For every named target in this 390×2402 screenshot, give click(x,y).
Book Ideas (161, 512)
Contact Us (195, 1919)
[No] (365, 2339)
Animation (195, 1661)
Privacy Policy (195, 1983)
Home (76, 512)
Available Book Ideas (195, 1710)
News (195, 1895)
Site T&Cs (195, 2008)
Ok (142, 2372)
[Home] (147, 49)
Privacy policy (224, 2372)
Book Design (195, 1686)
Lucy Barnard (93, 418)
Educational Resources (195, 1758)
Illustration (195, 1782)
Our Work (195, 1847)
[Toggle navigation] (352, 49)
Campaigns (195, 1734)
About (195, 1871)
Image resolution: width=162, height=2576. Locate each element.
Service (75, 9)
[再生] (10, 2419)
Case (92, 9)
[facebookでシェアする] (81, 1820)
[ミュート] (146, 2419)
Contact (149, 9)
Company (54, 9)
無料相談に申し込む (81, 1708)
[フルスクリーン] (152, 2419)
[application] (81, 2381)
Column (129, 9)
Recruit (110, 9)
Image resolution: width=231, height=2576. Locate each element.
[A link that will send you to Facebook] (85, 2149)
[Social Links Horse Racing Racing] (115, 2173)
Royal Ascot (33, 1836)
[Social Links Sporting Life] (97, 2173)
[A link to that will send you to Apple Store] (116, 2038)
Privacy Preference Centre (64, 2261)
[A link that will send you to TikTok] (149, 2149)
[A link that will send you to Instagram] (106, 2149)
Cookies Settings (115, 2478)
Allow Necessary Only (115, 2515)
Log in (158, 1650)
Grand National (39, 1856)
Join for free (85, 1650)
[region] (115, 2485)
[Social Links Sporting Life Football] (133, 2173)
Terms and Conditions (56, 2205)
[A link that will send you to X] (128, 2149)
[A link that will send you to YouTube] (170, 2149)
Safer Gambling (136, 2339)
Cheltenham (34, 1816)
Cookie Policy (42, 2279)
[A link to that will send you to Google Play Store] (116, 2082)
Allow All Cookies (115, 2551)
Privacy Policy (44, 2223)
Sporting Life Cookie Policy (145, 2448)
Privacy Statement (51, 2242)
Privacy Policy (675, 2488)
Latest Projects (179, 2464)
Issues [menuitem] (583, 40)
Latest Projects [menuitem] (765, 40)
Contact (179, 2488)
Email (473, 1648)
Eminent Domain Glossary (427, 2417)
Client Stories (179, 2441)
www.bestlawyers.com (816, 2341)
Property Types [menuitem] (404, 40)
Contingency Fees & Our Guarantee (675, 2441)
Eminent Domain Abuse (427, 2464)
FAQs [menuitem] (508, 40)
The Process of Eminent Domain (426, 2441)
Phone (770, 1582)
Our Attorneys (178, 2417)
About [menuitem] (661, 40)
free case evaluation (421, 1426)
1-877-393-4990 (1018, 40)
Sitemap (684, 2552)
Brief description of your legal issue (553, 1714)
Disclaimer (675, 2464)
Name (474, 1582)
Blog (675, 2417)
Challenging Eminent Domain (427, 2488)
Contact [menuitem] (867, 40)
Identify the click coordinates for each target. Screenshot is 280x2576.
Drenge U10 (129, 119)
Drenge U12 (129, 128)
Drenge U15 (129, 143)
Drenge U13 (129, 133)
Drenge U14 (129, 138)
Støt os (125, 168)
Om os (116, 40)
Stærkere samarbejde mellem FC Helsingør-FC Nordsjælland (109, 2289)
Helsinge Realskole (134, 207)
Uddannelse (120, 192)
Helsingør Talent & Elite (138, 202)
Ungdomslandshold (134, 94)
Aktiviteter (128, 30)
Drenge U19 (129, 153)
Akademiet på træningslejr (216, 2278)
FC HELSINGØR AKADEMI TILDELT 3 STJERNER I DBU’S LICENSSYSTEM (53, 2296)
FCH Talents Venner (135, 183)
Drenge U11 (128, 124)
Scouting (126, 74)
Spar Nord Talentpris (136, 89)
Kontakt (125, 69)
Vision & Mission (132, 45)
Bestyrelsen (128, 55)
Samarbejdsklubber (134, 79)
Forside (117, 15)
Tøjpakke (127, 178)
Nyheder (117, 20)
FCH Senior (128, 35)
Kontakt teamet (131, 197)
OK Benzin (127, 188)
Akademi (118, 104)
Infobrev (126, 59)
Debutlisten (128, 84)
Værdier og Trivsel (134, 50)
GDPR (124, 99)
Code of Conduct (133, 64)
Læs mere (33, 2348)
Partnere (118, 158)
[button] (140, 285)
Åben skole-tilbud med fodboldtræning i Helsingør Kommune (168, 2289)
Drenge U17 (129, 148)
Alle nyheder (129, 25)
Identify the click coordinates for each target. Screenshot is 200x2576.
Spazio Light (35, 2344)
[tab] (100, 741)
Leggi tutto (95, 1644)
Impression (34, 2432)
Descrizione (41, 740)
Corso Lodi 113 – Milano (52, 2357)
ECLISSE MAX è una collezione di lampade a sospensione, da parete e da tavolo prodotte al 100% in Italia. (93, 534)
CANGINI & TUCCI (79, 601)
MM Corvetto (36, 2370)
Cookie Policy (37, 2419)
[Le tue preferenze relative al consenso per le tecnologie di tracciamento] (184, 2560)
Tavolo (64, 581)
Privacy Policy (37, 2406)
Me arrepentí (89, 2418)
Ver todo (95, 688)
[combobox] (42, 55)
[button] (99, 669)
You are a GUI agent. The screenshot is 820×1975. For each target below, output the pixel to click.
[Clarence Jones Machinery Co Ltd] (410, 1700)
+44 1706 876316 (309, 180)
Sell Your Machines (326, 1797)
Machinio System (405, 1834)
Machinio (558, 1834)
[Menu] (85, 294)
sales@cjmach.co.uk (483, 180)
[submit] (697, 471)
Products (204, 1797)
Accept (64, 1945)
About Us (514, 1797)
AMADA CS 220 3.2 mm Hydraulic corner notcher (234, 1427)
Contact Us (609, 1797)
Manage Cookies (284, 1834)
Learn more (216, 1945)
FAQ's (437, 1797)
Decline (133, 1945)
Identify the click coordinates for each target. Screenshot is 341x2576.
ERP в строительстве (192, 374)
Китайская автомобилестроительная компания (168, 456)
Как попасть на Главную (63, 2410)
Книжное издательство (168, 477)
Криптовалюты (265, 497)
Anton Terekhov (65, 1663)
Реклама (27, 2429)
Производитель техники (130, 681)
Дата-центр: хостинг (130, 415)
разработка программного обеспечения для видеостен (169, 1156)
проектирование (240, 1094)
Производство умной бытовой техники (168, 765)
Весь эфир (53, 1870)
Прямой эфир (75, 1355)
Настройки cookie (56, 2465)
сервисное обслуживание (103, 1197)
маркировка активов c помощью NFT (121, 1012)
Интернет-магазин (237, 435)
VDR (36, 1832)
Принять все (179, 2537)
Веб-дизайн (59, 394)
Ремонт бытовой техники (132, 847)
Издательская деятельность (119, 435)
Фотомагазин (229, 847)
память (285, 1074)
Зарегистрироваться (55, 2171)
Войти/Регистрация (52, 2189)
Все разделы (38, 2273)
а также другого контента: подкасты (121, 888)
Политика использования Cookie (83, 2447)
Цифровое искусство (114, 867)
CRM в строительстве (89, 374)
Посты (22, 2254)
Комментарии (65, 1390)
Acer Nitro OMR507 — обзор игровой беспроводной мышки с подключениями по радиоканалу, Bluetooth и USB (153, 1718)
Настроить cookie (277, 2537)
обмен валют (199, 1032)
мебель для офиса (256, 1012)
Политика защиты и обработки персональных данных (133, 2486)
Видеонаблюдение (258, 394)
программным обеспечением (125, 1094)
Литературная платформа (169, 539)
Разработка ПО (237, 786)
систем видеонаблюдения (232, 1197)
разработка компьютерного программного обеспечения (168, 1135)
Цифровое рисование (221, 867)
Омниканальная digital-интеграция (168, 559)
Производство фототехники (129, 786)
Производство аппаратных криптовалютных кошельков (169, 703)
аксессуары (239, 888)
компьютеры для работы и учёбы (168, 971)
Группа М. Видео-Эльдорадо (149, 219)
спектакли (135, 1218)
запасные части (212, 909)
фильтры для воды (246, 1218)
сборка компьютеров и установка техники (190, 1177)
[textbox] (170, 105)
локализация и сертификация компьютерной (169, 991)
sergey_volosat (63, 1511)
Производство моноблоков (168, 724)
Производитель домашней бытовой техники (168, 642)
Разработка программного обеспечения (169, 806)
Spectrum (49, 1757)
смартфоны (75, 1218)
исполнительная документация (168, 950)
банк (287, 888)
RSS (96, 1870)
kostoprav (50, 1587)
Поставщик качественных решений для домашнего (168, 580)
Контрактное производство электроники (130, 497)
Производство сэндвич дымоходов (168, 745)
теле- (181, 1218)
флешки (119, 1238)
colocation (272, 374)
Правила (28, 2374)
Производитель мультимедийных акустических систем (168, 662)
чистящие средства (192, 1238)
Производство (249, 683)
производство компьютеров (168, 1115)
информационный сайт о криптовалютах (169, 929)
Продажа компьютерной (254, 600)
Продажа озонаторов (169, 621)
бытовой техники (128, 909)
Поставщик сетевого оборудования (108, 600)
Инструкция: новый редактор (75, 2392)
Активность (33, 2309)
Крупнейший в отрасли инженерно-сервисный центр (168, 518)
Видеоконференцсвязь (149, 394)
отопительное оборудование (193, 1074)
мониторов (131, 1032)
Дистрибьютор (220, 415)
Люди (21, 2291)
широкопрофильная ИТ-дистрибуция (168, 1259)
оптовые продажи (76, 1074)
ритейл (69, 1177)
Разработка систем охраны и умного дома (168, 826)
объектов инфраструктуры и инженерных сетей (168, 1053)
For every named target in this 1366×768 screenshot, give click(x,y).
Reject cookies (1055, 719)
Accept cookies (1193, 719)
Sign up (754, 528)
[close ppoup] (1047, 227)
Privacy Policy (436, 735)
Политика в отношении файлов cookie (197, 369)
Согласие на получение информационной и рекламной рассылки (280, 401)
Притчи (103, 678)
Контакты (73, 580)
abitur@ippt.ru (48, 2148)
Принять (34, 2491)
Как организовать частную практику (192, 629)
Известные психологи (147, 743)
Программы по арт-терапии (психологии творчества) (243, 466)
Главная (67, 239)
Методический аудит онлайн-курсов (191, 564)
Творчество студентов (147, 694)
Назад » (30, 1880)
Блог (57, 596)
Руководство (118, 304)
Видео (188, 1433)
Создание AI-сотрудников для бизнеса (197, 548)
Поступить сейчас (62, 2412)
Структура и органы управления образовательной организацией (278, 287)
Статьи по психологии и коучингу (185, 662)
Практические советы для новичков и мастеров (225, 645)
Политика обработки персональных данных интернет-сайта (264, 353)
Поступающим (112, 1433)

Task description:
When you reach the line with "[Social Links Horse" in the records above, start writing out lines exactly, and stop once the line with "Sitemap (684, 2552)" has been written; include nothing else.

Worked solution:
[Social Links Horse Racing Racing] (115, 2173)
Royal Ascot (33, 1836)
[Social Links Sporting Life] (97, 2173)
[A link to that will send you to Apple Store] (116, 2038)
Privacy Preference Centre (64, 2261)
[A link that will send you to TikTok] (149, 2149)
[A link that will send you to Instagram] (106, 2149)
Cookies Settings (115, 2478)
Allow Necessary Only (115, 2515)
Log in (158, 1650)
Grand National (39, 1856)
Join for free (85, 1650)
[region] (115, 2485)
[Social Links Sporting Life Football] (133, 2173)
Terms and Conditions (56, 2205)
[A link that will send you to X] (128, 2149)
[A link that will send you to YouTube] (170, 2149)
Safer Gambling (136, 2339)
Cheltenham (34, 1816)
Cookie Policy (42, 2279)
[A link to that will send you to Google Play Store] (116, 2082)
Allow All Cookies (115, 2551)
Privacy Policy (44, 2223)
Sporting Life Cookie Policy (145, 2448)
Privacy Statement (51, 2242)
Privacy Policy (675, 2488)
Latest Projects (179, 2464)
Issues [menuitem] (583, 40)
Latest Projects [menuitem] (765, 40)
Contact (179, 2488)
Email (473, 1648)
Eminent Domain Glossary (427, 2417)
Client Stories (179, 2441)
www.bestlawyers.com (816, 2341)
Property Types [menuitem] (404, 40)
Contingency Fees & Our Guarantee (675, 2441)
Eminent Domain Abuse (427, 2464)
FAQs [menuitem] (508, 40)
The Process of Eminent Domain (426, 2441)
Phone (770, 1582)
Our Attorneys (178, 2417)
About [menuitem] (661, 40)
free case evaluation (421, 1426)
1-877-393-4990 (1018, 40)
Sitemap (684, 2552)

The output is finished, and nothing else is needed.